Abstract: Objective To evaluate the therapeutic effect of transplantation of mesencephalic neural stem cells (mNSCs)
genetically modified by glial cell line-derived neurotrophic factor (GDNF) gene in a rat model of Parkinson disease. Methods
mNSCs isolated from the lateral component of the midbrain of fetal rats at gestational age of 14 or 15 days were cultured for 5
days before genetic modification with GFP or GDNF gene. Rat models of Parkinson disease established by stereotactic
injection of 6-hydroxy dopamine in the ventral area of the midbrain and the medial forebrain bundle were randomized into 3
groups to receive PBS injection, GFP gene-modified mNSCs transplantation, or GDNF gene-modified mNSCs transplantation
into the right stratum. The behavioral changes of the rats were evaluated by observing rotations induced by intraperitoneal
injection of apomorphine after the transplantation, and the survival, migration and differentiation of the transplanted cells
were identified by immunohistochemistry. Results Transplantation with GDNF gene-modified mNSCs significantly improved
the behavioral abnormalities of the rat models as compared with PBS injection and GFP gene-modified mNSCs
transplantation.
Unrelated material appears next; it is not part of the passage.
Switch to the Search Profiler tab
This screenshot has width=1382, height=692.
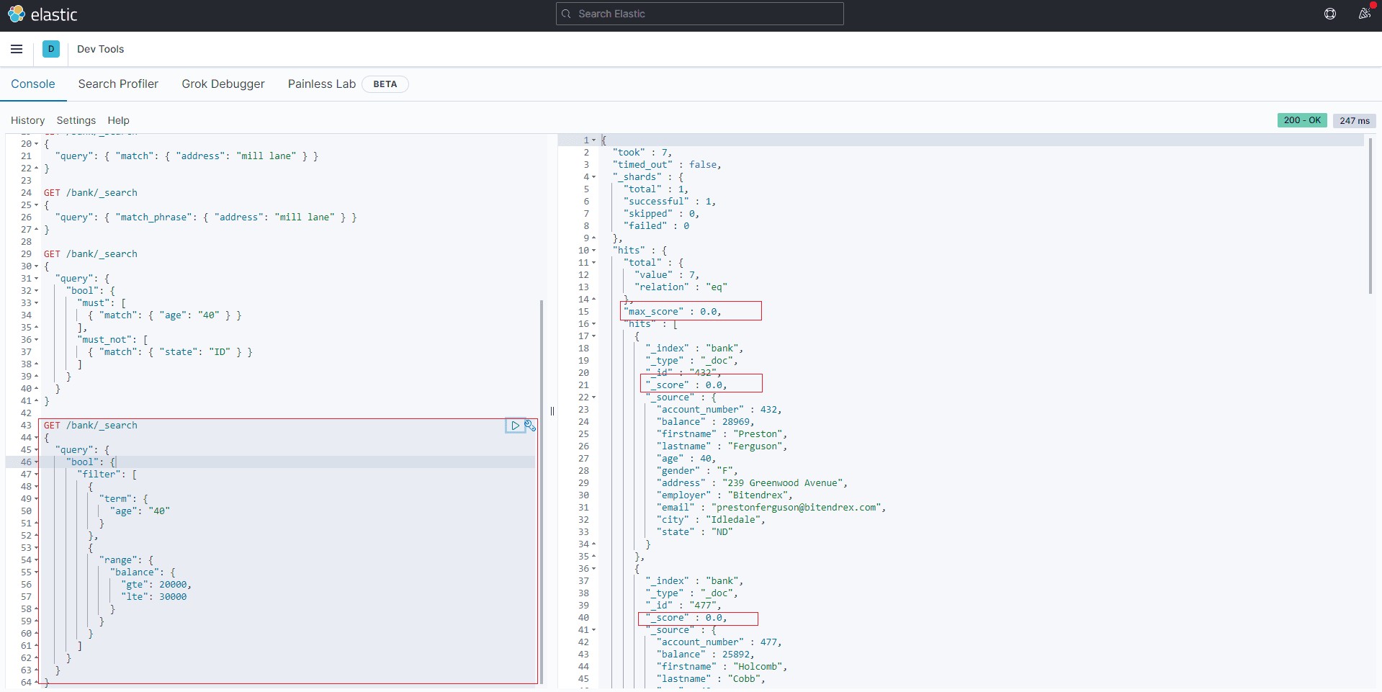118,84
At 56 days after the transplantation, a greater number of the transplanted cells survived in the rat brain and
more differentiated dopaminergic neurons were detected in GDNF gene-modified mNSCs transplantation group than in GFP
gene-modified mNSCs transplantation group. Conclusion GDNF gene-modified mNSCs transplantation can significantly
improve dyskinesia in rat models of Parkinson disease, but the molecular mechanism needs further clarification.